I forgot to photograph my piece which was a circular piece of card with tissue paper and a length of finger-knitting glued onto it in a spiral to represent my oesophagus, which I was going to spin around on a pencil. A strange choice, I agree, but I had just been talking to Zoë (to whom I owe thanks for allowing the use of her photos from the day) about recently having had an endoscopy. I’d been experiencing a sensation of having a lump in my throat for a while, and Dr Google had diagnosed it as being globus, which is a common side effect of reflux, but the GP didn’t necessarily agree and decided, in light of my family history of oesophageal cancer, that it was better to be safe than sorry. I told them to give me all the drugs they had, and all went fine (turns out I have a hiatus hernia) although I do remember seeing inside myself at one point which was ever so slightly weird. Zoë and I agreed that I should get hold of the images by making a data access request to see if I can use them in my work.

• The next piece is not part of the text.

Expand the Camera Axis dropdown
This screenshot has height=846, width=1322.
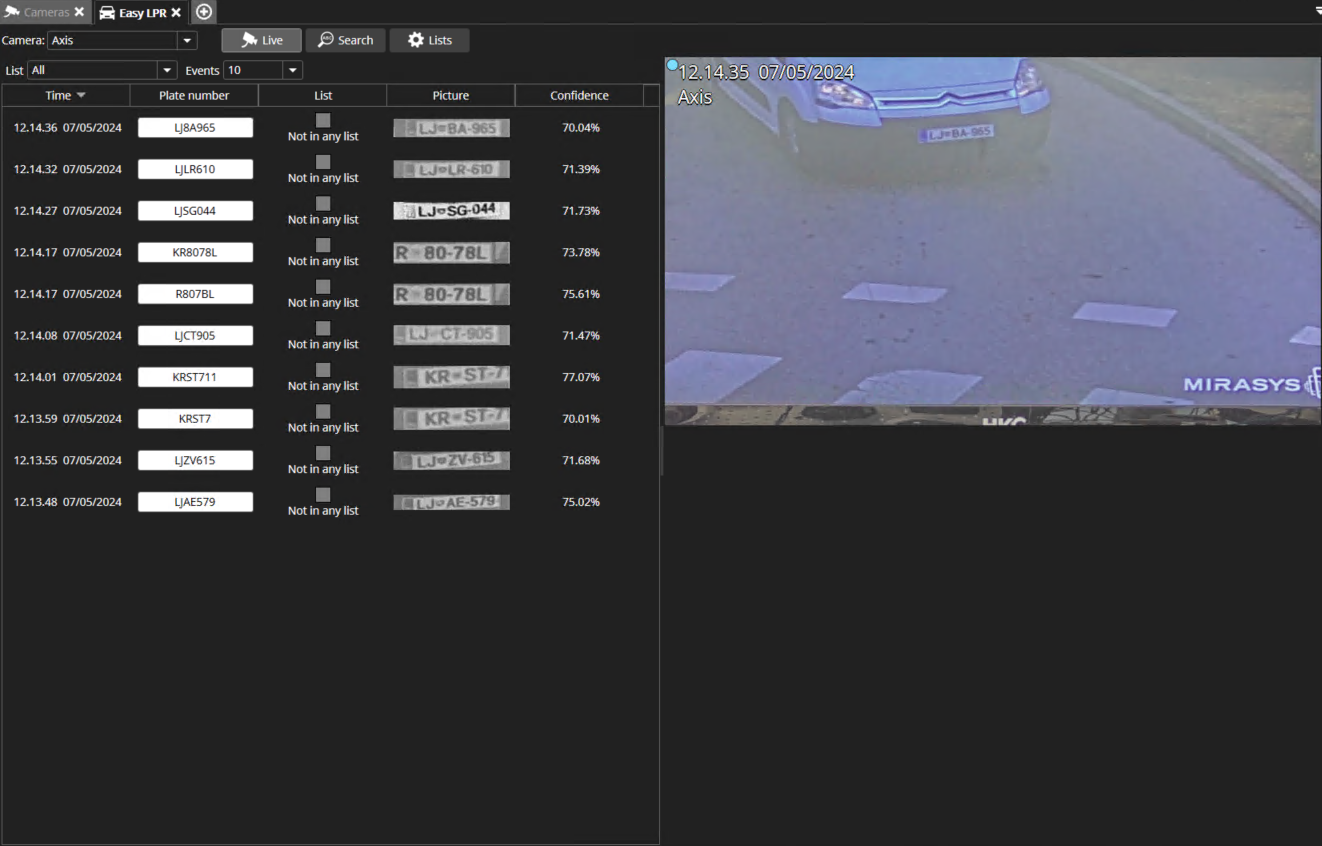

The last activity of the day was to make a cardboard structure which was to have a phone at one end and, at the other end, an image with a hole cut out of it. The trick was to get the distance between the two just right so that neither the image nor what could be seen through it would be out of focus, which proved to be quite difficult. We then went out onto the roof and did some filming for one minute. I filmed using one continuous take – it didn’t really cross my mind to pause and change focus. Thinking about it now, this meant that the decisions I made as to where to go next were determined solely by what I could see through the camera and not by extraneous influences. Rather than moving from left to right, I think, in retrospect, it would have been more effective moving in the opposite direction which would have created a relationship with the image itself, as if the figure is being thrown off balance by the movement.
Developing this idea further, it would be possible to see, quite literally, through someone else’s eyes. In this respect, Sophie chose an image in which a model was wearing sunglasses, which she cut out, which was ingenious.
All in all, a super-charged day which has provided lots of food for thought.